# Task to carry out
Update the items below by changing "tab" to "section" and write them out again with nothing else altered.

• • • • •

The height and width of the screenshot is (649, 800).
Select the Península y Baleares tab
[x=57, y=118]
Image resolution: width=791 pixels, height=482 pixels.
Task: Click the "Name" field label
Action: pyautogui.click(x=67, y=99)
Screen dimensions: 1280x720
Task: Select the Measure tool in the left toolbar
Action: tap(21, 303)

• • • • •

# Solution to this exercise
The height and width of the screenshot is (649, 800).
Select the Península y Baleares section
[x=57, y=118]
Image resolution: width=791 pixels, height=482 pixels.
Task: Click the "Name" field label
Action: pyautogui.click(x=67, y=99)
Screen dimensions: 1280x720
Task: Select the Measure tool in the left toolbar
Action: tap(21, 303)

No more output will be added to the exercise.